Russland: Fifa-Vorgaben für Confed Cup verärgern Journalisten
Starke Irritationen um die Meinungs- und Pressefreiheit in Russland: Beim Confed Cup 2017 dürfen Journalisten offenbar nicht uneingeschränkt berichten. Oder etwa doch?
Auch nach Zusicherungen des Weltfußballverbands Fifa beharrt der Deutsche Journalisten-Verband (DJV) auf geänderten Akkreditierungsbedingungen für die Berichterstatter beim Confederations Cup 2017 in Russland. Die Fifa-Äußerung, Journalisten könnten „an den Spielorten und in den umliegenden Gebieten ohne jede Einschränkung frei arbeiten“, sei „zu schwammig“ und „sage nichts aus“, sagte DJV-Sprecher Hendrik Zörner dem Evangelischen Pressedienst (epd) am Mittwoch. Er fordere weiterhin eine „radikale Überarbeitung“ der Akkreditierungsbedingungen.

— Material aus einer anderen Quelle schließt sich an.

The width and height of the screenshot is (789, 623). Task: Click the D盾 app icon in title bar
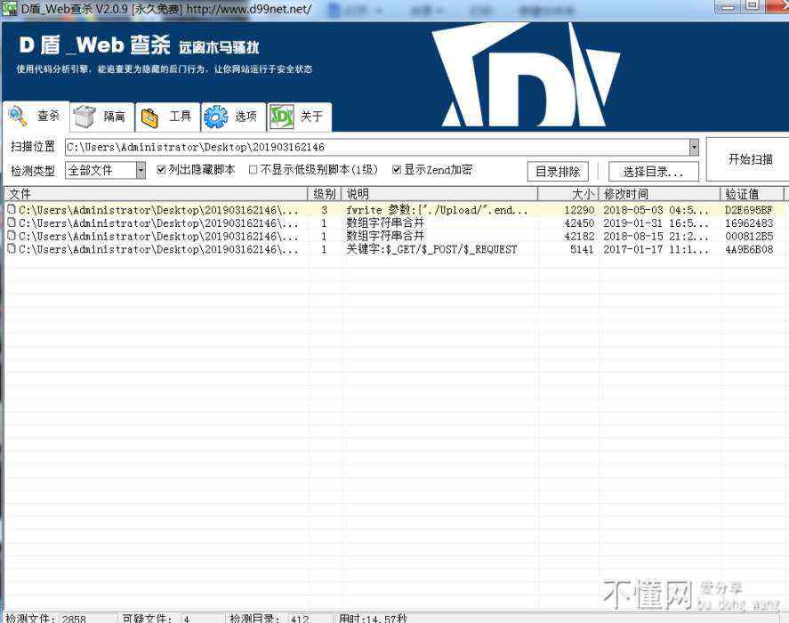tap(10, 8)
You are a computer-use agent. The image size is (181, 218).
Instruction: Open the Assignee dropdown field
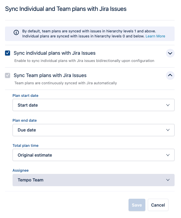click(93, 180)
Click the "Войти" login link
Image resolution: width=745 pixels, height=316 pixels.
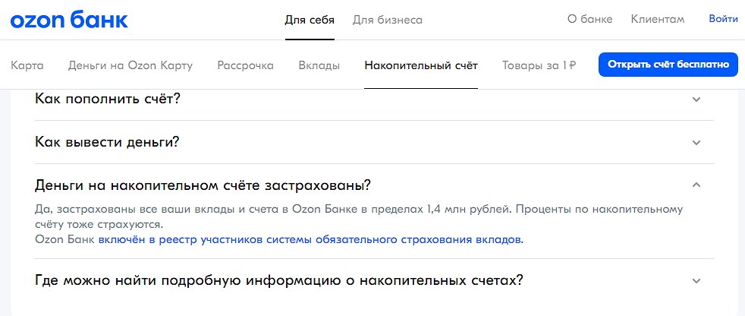point(723,19)
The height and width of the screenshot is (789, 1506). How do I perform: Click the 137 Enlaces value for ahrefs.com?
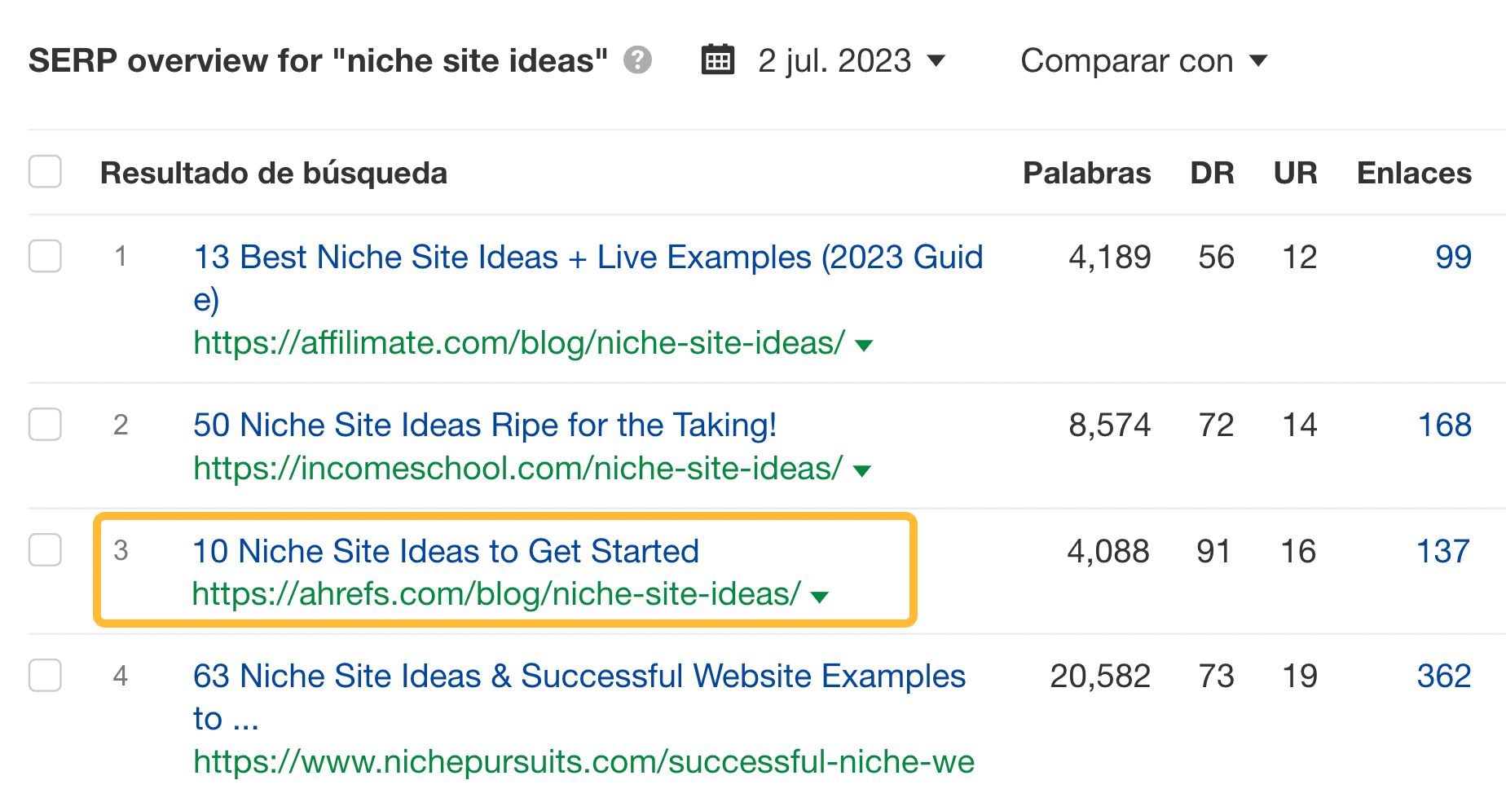pos(1442,551)
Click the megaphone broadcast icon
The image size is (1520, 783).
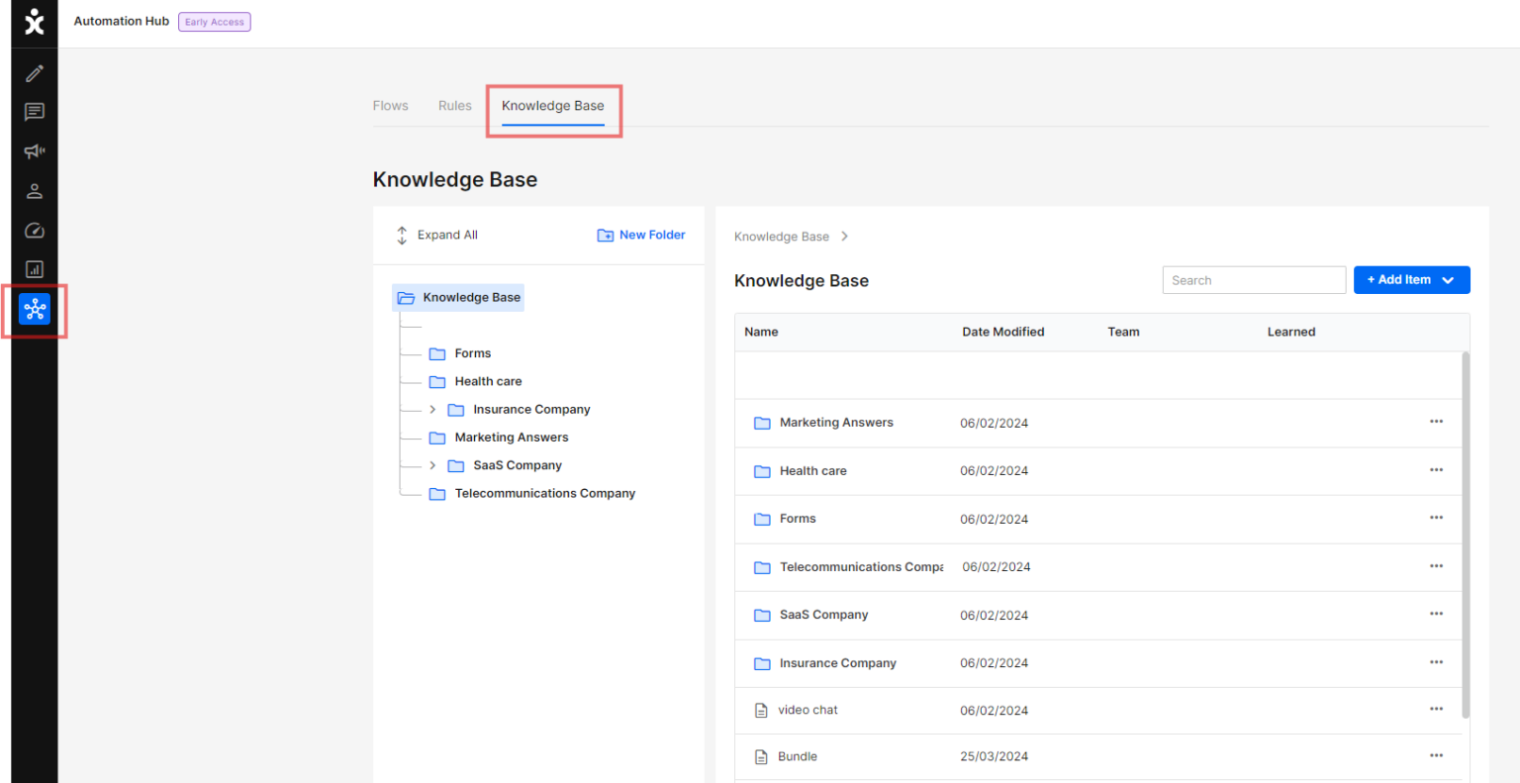point(34,151)
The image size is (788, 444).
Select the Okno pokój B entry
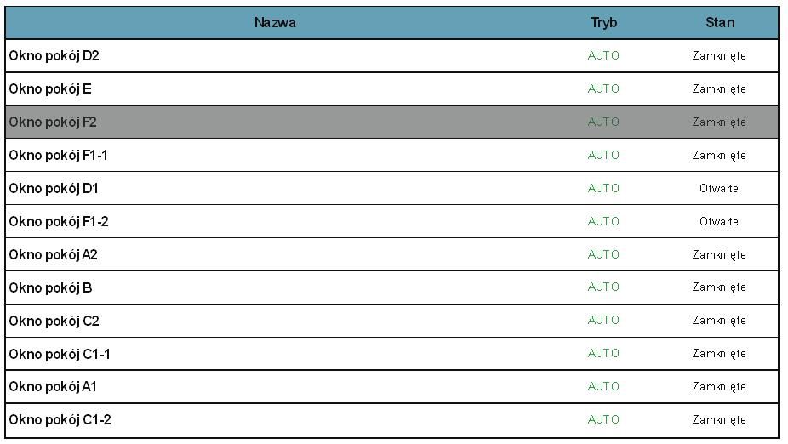pyautogui.click(x=392, y=287)
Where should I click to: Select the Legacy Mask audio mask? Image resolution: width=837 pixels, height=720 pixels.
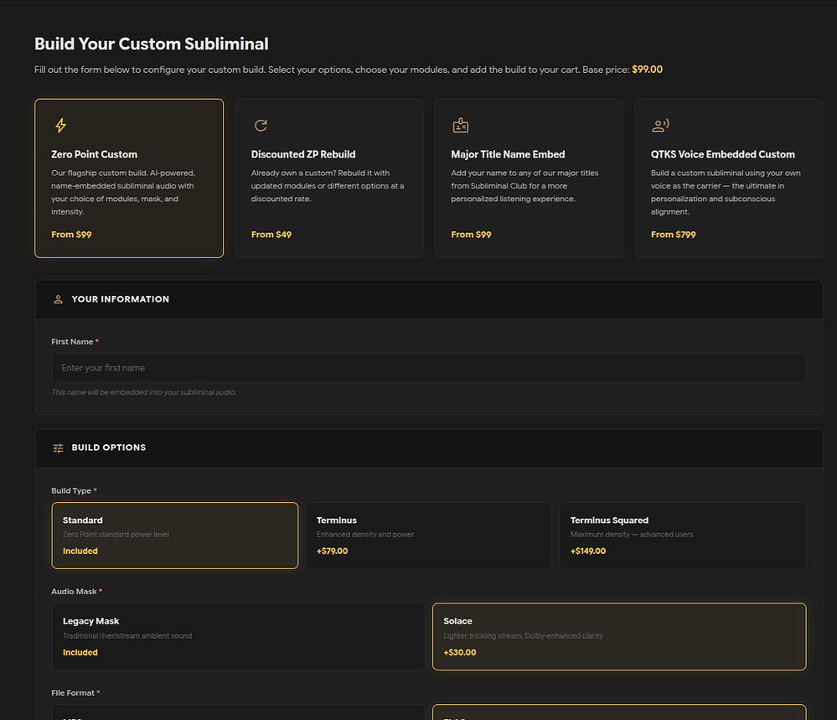(x=238, y=636)
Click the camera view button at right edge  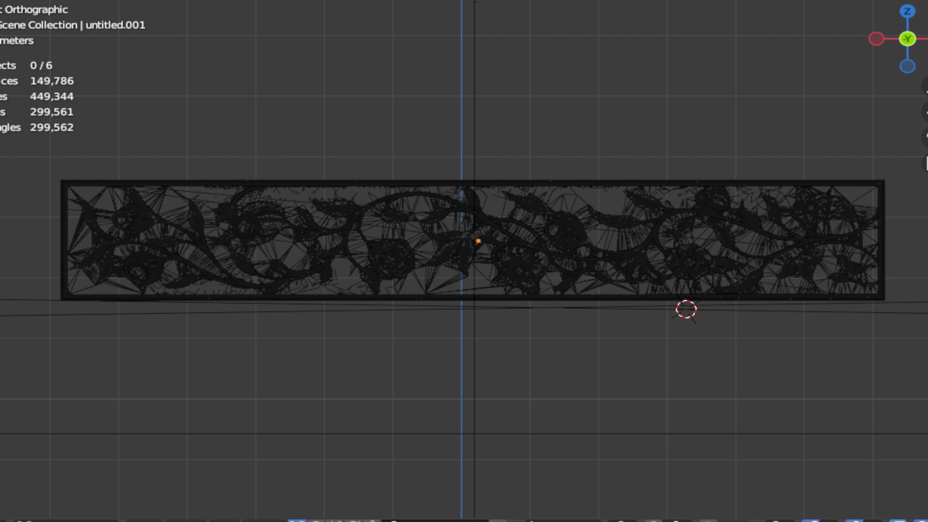click(x=925, y=137)
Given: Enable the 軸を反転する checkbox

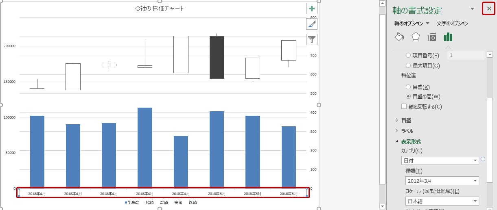Looking at the screenshot, I should pyautogui.click(x=404, y=107).
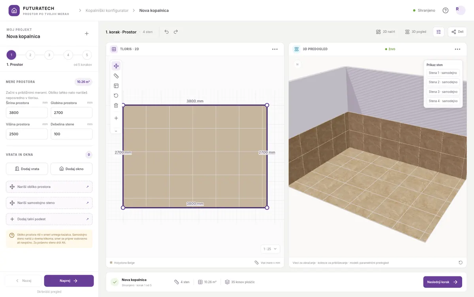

Was war geschehen: Am Dienstag wurde seitens der "Bild-"Zeitung auf einige Passagen in Akkreditierungs-Unterlagen für Journalisten beim Confed Cup (17. Juni bis 2. Juli) in Russland hingewiesen, wonach Journalisten nicht uneingeschränkt berichten dürfen. Der Deutsche Fußball-Bund (DFB) äußerte daraufhin Kritik.
Im Laufe des Tages ruderte die Fifa scheinbar zurück, versuchte die Arbeitsbedingungen für Journalisten zu klären. Doch es bleiben Fragen offen.
DFB-Präsident Reinhard Grindel und Liga-Boss Reinhard Rauball fordern jedenfalls die Wahrung des Pressefreiheit. "Ich werde mich bei der Fifa-Ratssitzung am 9. Mai dafür einsetzen, dass die beim Confed Cup akkreditierten Journalisten frei berichten können. Es wäre ein wichtiges Signal für die WM 2018, wenn schon beim Vorbereitungsturnier das russische Organisationskomitee deutlich macht, dass es keine Einschränkungen der Pressefreiheit gibt", sagte Grindel der "Bild".
Es geht um Passagen in den Akkreditierungs- und Visums-Unterlagen, die derzeit an akkreditierte Journalisten verschickt werden. Dort heißt es: "Medienvertreter mit einer Akkreditierung für den Fifa-Konföderationen-Pokal dürfen ausschließlich über den Fifa-Konföderationen-Pokal 2017 und damit verbundene Ereignisse berichten." Medienvertreter mit einer Akkreditierung dürften nur auf dem Gebiet der Spielorte und naheliegender Sehenswürdigkeiten tätig sein.
Man kann auch Maulkorb dazu sagen.
Solche Passagen sind in den Richtlinien für ein Turnier nicht üblich. Selbst für die Olympischen Sommerspiele in Peking galten solche Vorschriften nicht. Möglicherweise reagiert Confed-Cup-Gastgeber Russland damit auf diverse Journalistenberichte während der Olympischen Winterspiele 2014 in Sotschi. Dort hatten Journalisten, Stichwort Ukrainekrieg, auch über nicht-olympische Themen berichtet.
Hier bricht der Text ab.